你的代码并不简单,所以没有人能在不投入太多时间的情况下回答这个问题。

"All my variables are declared before the code you see here."

我发现使用 OpenMP 最容易做到与此相反的事情。每当您在 OpenMP 中有一段并行代码时,您确实需要考虑其中的所有内容同时发生多次。因此,如果您声明一个变量,那么该变量现在有 n 个副本。如果您尝试写入在并行部分之外声明的变量,则 n 个不同的东西会同时尝试写入该资源。

如果您想让 OpenMP 变得简单,请尽可能多地保持线程本地化。 (也就是在该循环内声明您将在循环中使用的所有变量)。如果这不符合您的需要,请研究如何使用 OpenMP 的 reduction 子句创建变量的本地副本,这些副本将在并行部分的末尾组合(通过加法、乘法等)以创建一个代表所有线程结果的最终值。作为最后的手段,在并行部分引用外部资源,但您可能需要在代码中添加 criticalatomic 注释,以确保一次只有一个线程在执行该部分代码。

为了操作大型数组,可以更容易地将中间结果存储在为并行区域内的每个线程分配的子数组中,然后在末尾有一段最终的单线程代码 运行s 通过每个子数组并处理将结果适当地存储回大数组。

与所有事情一样,确保您使用某种计时机制来确保您的更改实际上加快了速度!我建议 std::chrono::steady_clock 只要您计时的代码区域花费超过几毫秒到 运行。

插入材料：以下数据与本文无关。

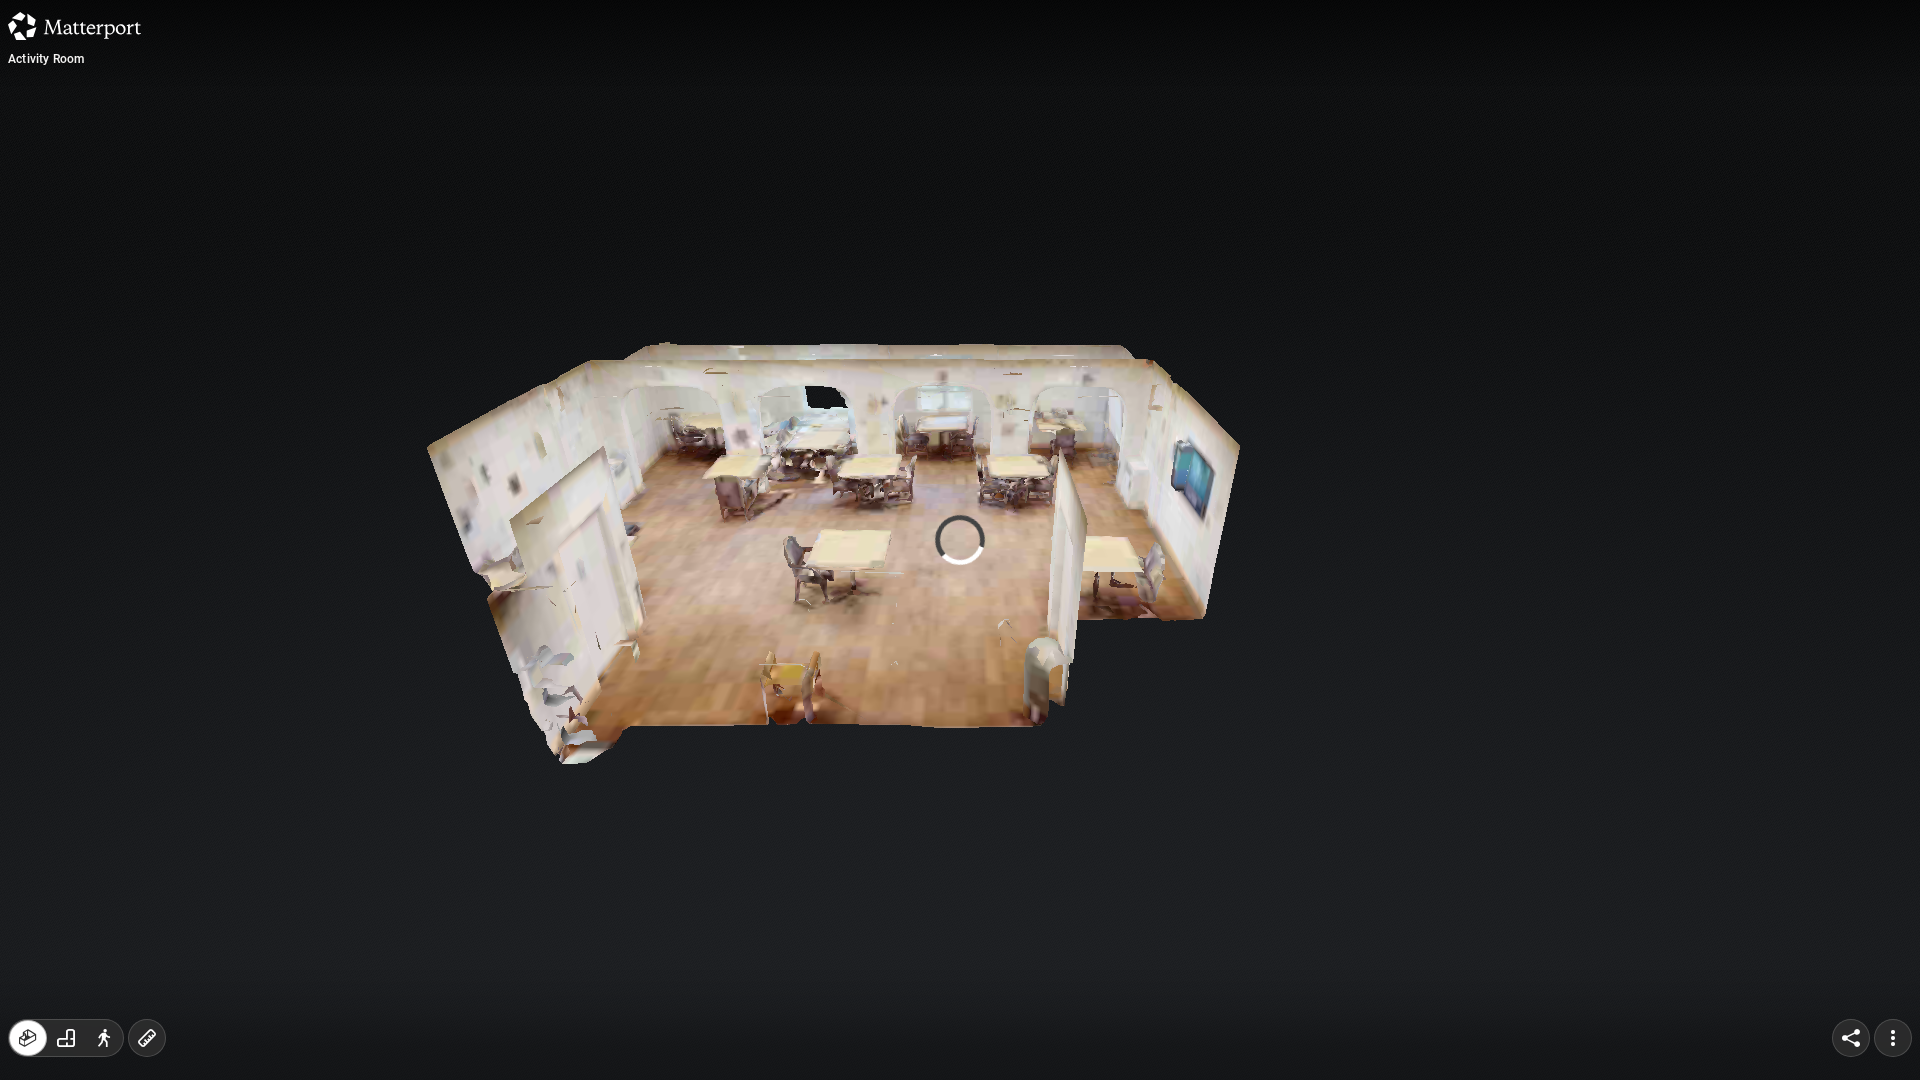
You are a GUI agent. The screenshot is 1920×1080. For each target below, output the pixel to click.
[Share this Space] (1851, 1038)
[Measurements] (147, 1038)
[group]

我真的帮不了你,因为你遗漏了关键信息,比如算法的作用和所有变量是什么,但我可以给你一般的并行化建议。

首先,您需要使用性能分析器找出代码的哪些部分最耗时。我敢打赌这是 for (int i = 1; i <= Nx; ++i) for (int j = 1; j <= Ny; ++j) 部分,但我们需要确定。假设您进行了分析,我是对的。下一步是什么?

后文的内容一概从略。